AP reports EHR plan will fail. Now what?

I just fell out of the stupid tree and hit every branch on the way down. But lest I get ahead of myself, let us begin at the beginning. It started with homework–not mine–theirs. Among the three children of which I had oversight; coloring, spelling, reading, and exponents. How do parents without a math degree help their children with sixth-grade math?

“My mind is a raging torrent, flooded with rivulets of thought cascading into a waterfall of creative alternatives.” Hedley Lamar (Blazing Saddles). Unfortunately, mine, as I was soon to learn was merely flooded. Homework, answering the phone, running baths, drying hair, stories, prayers. The quality of my efforts seemed to be inversely proportional to the number of efforts undertaken. Eight-thirty–all three children tucked into bed.

Eight-thirty-one. The eleven-year-old enters the room complaining about his skinned knee. Without a moment’s hesitation, Super Dad springs into action, returning moments later with a band aid and a tube of salve. Thirty seconds later I was beaming–problem solved. At which point he asked me why I put Orajel on his cut. My wife gave me one of her patented “I told you so” smiles, and from the corner of my eye I happened to see my last viable neuron scamper across the floor.

One must tread carefully as one toys with the upper limits of the Peter Principle. There seems to be another postulate overlooked in the Principia Mathematica, which states that the number of spectators will grow exponentially as one approaches their limit of ineptitude.

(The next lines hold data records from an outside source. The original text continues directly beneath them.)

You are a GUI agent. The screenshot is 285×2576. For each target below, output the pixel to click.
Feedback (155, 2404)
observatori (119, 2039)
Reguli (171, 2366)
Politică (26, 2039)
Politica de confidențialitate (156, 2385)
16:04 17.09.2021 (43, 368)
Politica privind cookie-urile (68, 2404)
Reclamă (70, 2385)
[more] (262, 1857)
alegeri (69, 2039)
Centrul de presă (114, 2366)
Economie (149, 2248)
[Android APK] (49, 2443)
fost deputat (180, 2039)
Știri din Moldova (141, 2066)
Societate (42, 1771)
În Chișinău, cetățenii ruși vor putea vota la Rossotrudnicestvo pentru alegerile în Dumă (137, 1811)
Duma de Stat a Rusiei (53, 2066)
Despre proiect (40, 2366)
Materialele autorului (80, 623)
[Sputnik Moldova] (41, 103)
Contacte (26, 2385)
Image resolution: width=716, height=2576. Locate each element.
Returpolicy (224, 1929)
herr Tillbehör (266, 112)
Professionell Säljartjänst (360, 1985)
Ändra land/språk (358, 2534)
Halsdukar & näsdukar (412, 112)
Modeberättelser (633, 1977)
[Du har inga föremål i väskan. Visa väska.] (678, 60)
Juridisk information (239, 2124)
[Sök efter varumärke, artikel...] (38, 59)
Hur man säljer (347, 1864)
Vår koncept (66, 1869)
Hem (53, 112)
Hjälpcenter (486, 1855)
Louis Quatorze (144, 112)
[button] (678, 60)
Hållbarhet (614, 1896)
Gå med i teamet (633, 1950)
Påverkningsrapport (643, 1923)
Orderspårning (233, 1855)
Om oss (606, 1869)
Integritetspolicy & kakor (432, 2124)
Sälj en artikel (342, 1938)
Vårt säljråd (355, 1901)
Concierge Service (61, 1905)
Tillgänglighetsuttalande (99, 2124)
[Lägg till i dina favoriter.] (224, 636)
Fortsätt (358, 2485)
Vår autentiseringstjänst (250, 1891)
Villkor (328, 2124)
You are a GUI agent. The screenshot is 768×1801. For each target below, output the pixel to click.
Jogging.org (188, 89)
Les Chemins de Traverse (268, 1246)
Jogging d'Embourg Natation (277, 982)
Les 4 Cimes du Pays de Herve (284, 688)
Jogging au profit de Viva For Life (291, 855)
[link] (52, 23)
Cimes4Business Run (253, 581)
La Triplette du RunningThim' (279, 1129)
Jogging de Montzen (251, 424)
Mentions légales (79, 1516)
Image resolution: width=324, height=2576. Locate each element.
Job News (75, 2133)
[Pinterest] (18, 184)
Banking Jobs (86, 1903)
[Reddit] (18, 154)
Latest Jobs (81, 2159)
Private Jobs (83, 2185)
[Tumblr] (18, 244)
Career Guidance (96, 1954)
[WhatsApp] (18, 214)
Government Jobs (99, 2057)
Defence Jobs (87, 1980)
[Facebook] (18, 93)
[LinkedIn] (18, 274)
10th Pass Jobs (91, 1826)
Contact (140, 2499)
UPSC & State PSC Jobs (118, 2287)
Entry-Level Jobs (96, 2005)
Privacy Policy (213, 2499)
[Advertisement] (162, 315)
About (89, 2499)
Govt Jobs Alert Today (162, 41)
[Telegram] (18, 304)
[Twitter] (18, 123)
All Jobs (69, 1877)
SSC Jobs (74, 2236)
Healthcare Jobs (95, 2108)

Another frequently missed postulate is that committees are capable of accelerating the time required to reach their individual ineptitude limit. They circumvent the planning process to get quickly to doing, forgetting to ask if what they are doing will work. They then compound the problem by ignoring questions of feasibility, questions for which the committee is even less interested in answering. If we were discussing particle theory we would be describing a cataclysmic chain reaction, the breakdown of all matter. Here we are merely describing the breakdown of a national EHR roll out.

What is your point?  Fair question.  How will we get the nationalization of EHR to work?  I know “Duh” is not considered a term of art in any profession, however, it is exactly the word needed.  It appears they  are deciding that this—“this” being the current plan that will enable point-to-point connection of an individual record—will not work, and 2014 may be in jeopardy—not the actual year, interoperability.  Thanks for riding along with us, now return your seat back and tray table to their upright and most uncomfortable position.

Even as some throw away their membership in the flat earth society, those same they’s continue to press forward in Lemming-lock-step as though nothing is wrong.

It is a failed plan.  It can’t be tweaked.  We can’t simply revisit RHIOs and HIEs.  We have reached the do-over moment, not necessarily at the provider level, although marching along without standards will cause a great deal of rework for healthcare providers.  Having reached that moment, let us do something.  Focusing on certification, ARRA, and meaningful use will prove to be nothing more than a smoke screen.

That swishing sound you keep hearing is the sound of productivity in free fall.  The functionality of most installed EHRs ends at the front door.  We have been discussing that point for a few months.  When you reach the fork in the road, take it.  Each dollar spent from this moment forth going down the wrong EHR tine will cost two dollars to overcome.